Il Dubbio di oggi

Il Dubbio del lunedì

Le carceri sono esplose. Era tutto già scritto…

L'esplosione del coronavirus ha amplificato l'emrgenza delle nostre carceri
Share on facebook
Share on twitter
Share on linkedin

Proteste, evasioni e morti: le carceri sono esplose. Da Nord a Sud: Milano, Modena, Napoli, Foggia, Pavia, Palermo. Era prevedibile. Anzi, era scontato che finisse così.

Se a un sistema già malato e inadeguato si somma un’emergenza sanitaria di questo livello, quel sistema semplicemente collassa. I detenuti, stretti come sardine nelle stracolme carceri italiane, non hanno retto alle notizie che arrivavano da fuori né alla risposta restrittiva imposta degli istituti di pena i quali, di fronte a un’emergenza di questo tipo, hanno reagito girando a due mandante le chiavi delle celle e annullando qualsiasi relazione con l’esterno: niente più visite con figli, mogli, amici.  Il che, in un’emergenza del genere, sarebbe anche comprensibile se non fosse che hanno limitato anche le possibilità di telefonare o usare skype. Insomma, isolamento più totale.

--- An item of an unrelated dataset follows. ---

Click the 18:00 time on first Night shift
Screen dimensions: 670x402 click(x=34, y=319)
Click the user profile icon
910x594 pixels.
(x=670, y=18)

Qualcuno, decisamente “spiritoso”, ha dichiarato: “bene così, l’isolamento ferma il propagarsi del virus, se ne stiano nelle celle e non rompano le scatole”. Ma forse sfuggono un paio di dati che sarebbe bene tener presente.

Il primo: i detenuti sono sempre “esposti” all’esterno attraverso il contatto quotidiano con operatori e agenti penitenziari. E infatti più di  uno è stato trovato positivo al test del Coronavirus, ciò vuol dire che il virus potrebbe già circolare in qualche istituto.

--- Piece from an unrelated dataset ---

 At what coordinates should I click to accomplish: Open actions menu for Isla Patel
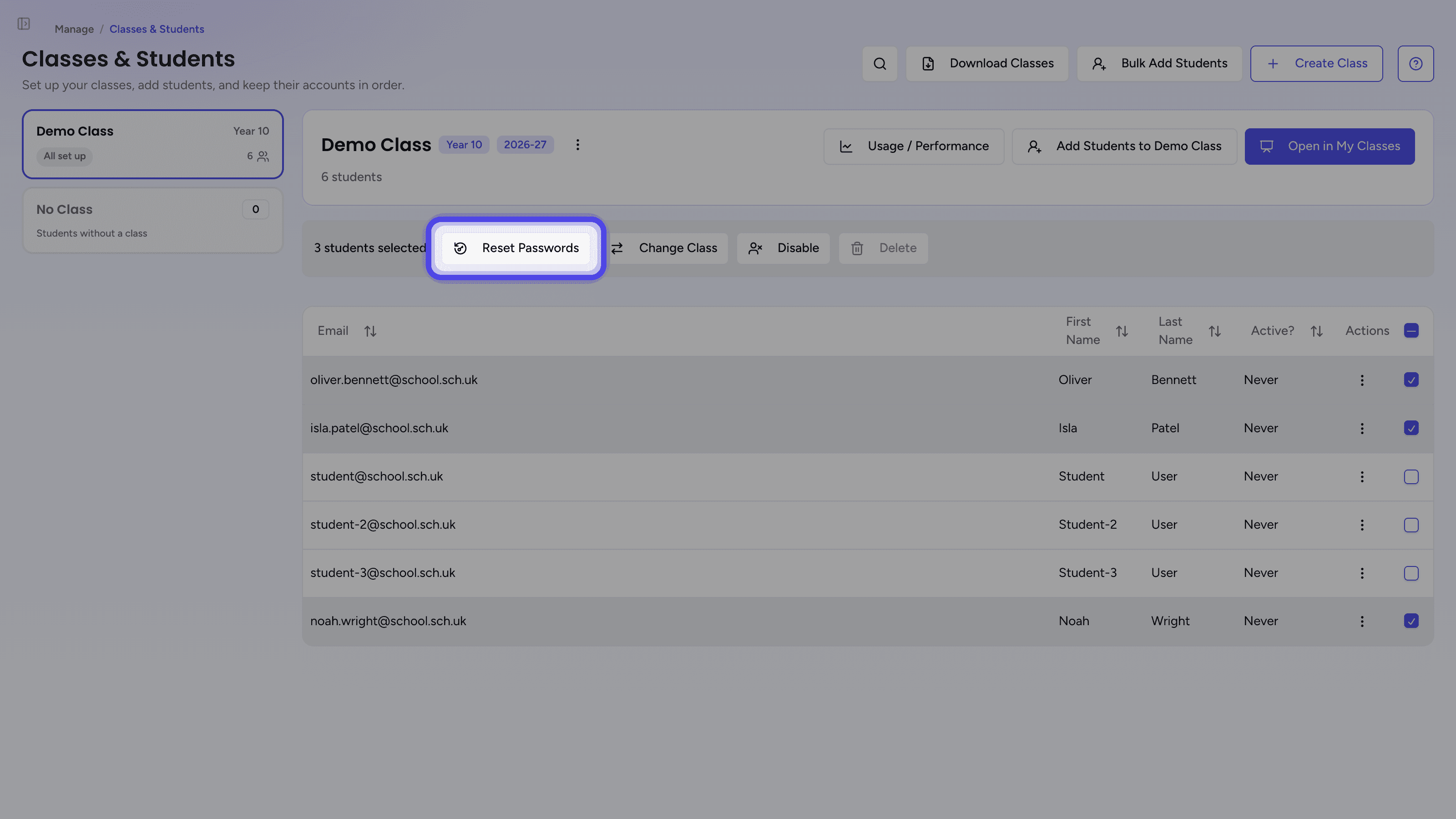[x=1362, y=429]
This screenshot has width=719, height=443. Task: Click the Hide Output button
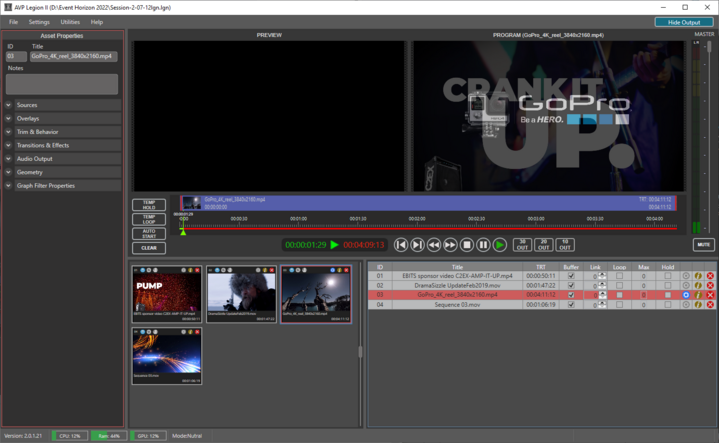683,21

Ma c’è altro che preoccupa ancora di più, ed è la qualità del nostro sistema sanitario carcerario. Poco personale, strutture fatiscenti ma, soprattutto, assenza totale di luoghi di isolamento e contenimento che possano bloccare un’eventuale epidemia.

Per questo le rivolte erano prevedibili: di fronte a un quadro così drammatico la speranza di chi è in cella svanisce e lascia al posto alla rabbia e alla disperazione.

E sarebbe sbagliato, esiziale, reagire girando ancora di più la chiave delle celle. La risposta deve essere saggia e umana. La rabbia e la paura che covano le migliaia di detenuti può essere attenuata solo dando loro un po’ di speranza. E chi vive e conosce il carcere sa bene – e lo ripete da settimane  – che solo l’aumento delle misure alternative e la possibilità di moltiplicare le telefonate e le chiamate via skype con l’esterno, con i familiari dei detenuti, può disinnescare la bomba carcere.